Belfast Telegraph

Economy is suffering from lack of high-growth small firms

By Lesley Houston

Northern Ireland is lacking in the high growth small businesses which are powering economic recovery in other parts of the UK, it's been claimed.

The high-growth small business (HGSB) report published today by advisers Octopus Investments found the number of fast-growing firms had risen sharply across the UK in recent years.

But Northern Ireland could claim only 609 firms in the category - the lowest of all UK regions.

The next lowest was the north east of England which had 723, while Wales had 910.

The Federation of Small Businesses in Northern Ireland said small firms accounted for 98% of the economy in the region, but more could be done to make them grow faster.

FSB policy chair Wilfred Mitchell admitted: "A deeper and longer recession has left a more difficult environment within Northern Ireland for businesses to operate, compared to the rest of the UK."

Simon Rogerson, chief executive of Octopus Investments, said the report highlighted that fast-growing SMEs were "absolutely critical" to economic recovery and job creation in the UK.

"While it's clear that some areas of the country are benefiting from the remarkable contribution that HGSBs make, there is much more that needs to be done to nurture the growth of more fast-growing companies across the UK."

The report said more than two in every three new jobs were created by HGSBs around the UK between 2012 and 2013.

One in 25 workers in London were employed by such firms - compared to just one in 50 in Northern Ireland.

Octopus Investments said the information in the report was drawn from the Office of National Statistics, Companies House and the Bank of England.

High-growth small businesses were responsible for around 36.2% of UK economic growth last year but accounted for just 1% of businesses, the report said.

But in Northern Ireland, where there were fewer HGSBs, the economy grew by just 0.9%.
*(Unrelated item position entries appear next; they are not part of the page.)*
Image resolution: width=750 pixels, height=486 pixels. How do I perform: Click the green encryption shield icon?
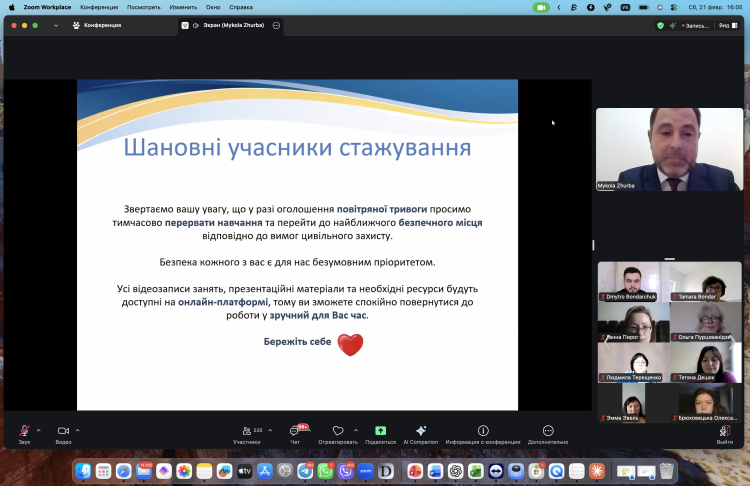pyautogui.click(x=660, y=25)
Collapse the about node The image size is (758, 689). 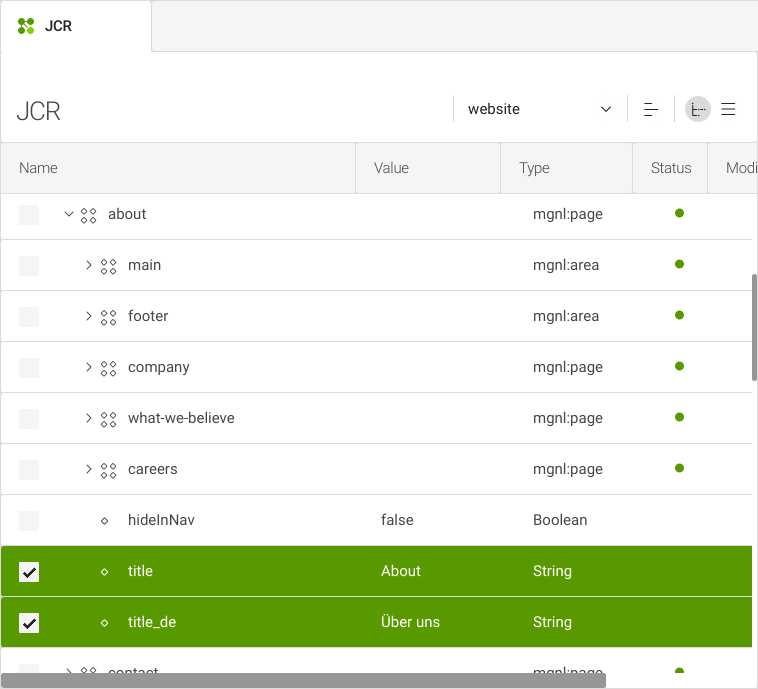click(69, 214)
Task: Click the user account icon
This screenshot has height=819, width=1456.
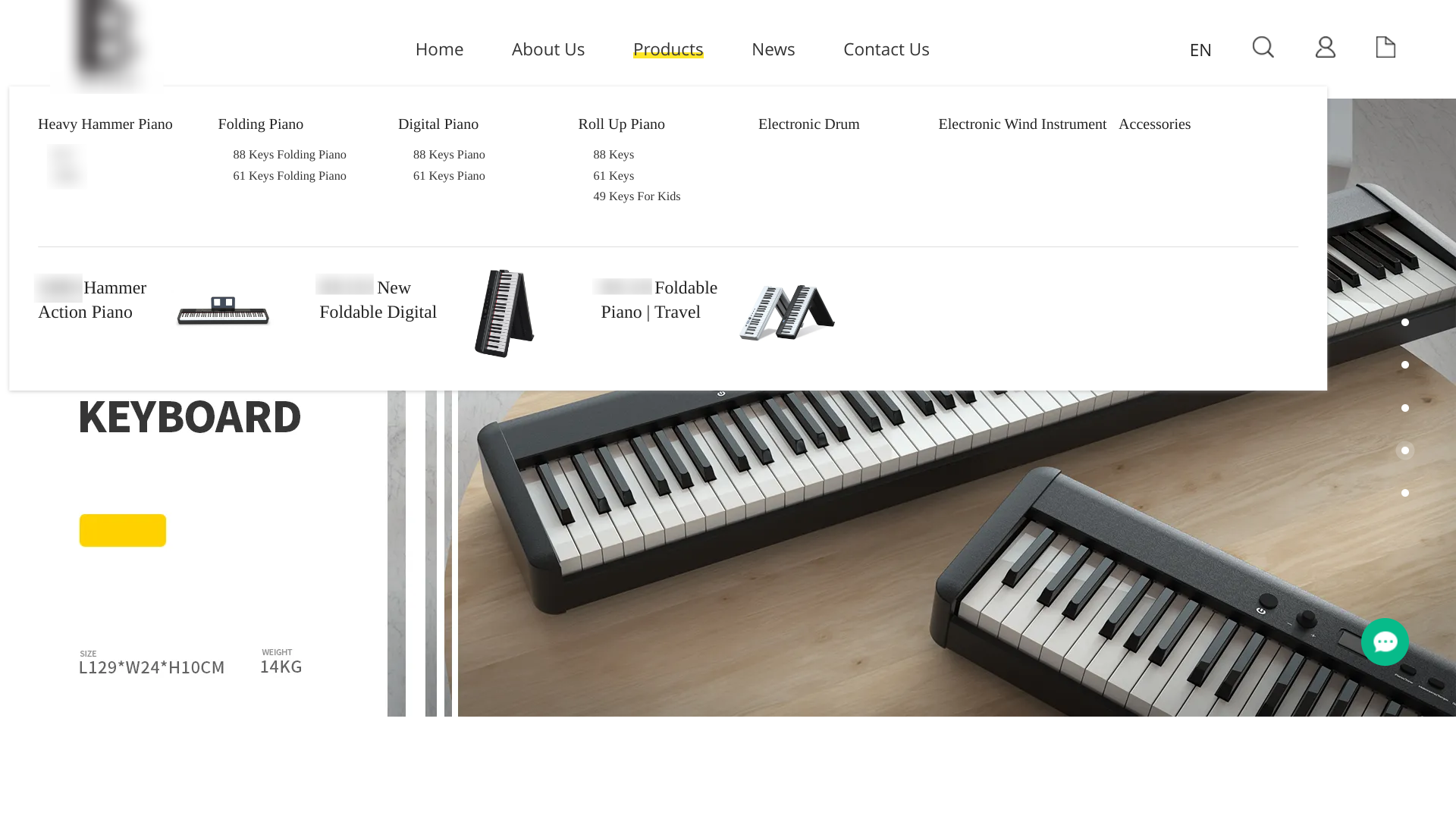Action: coord(1325,47)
Areas with a more vibrant economy were able to lean on higher numbers of high-growth small businesses - and Octopus Investments said policymakers needed to act to improve the outlook for fast-growing small firms.

They called for an independent infrastructure commission to examine regional development issues and for skills shortages to be addressed through apprenticeships and retraining programmes.

Separate research by the Department of Enterprise, Trade and Investment earlier this year found that the number and rate of high-growth firms in the province had declined since 1998 - even though the business population as a whole had increased.

The number of high-growth businesses between 2010 and 2013 was 40% lower than the number between 1998 and 2001.

In fact, the high-growth rate had halved over the same period from 21% to 10%.

The west and south of Northern Ireland broadly increased its share of high-growth businesses while Belfast's share declined.

And the report, which was published in June 2014, said high-growth businesses were important to the Northern Ireland economy.

A relatively small number of businesses accounted for a disproportionate share of business employment and turnover.

For example, they contributed 30.8% to employment growth from 2010 to 2014, but accounted for only 1.3% of all businesses.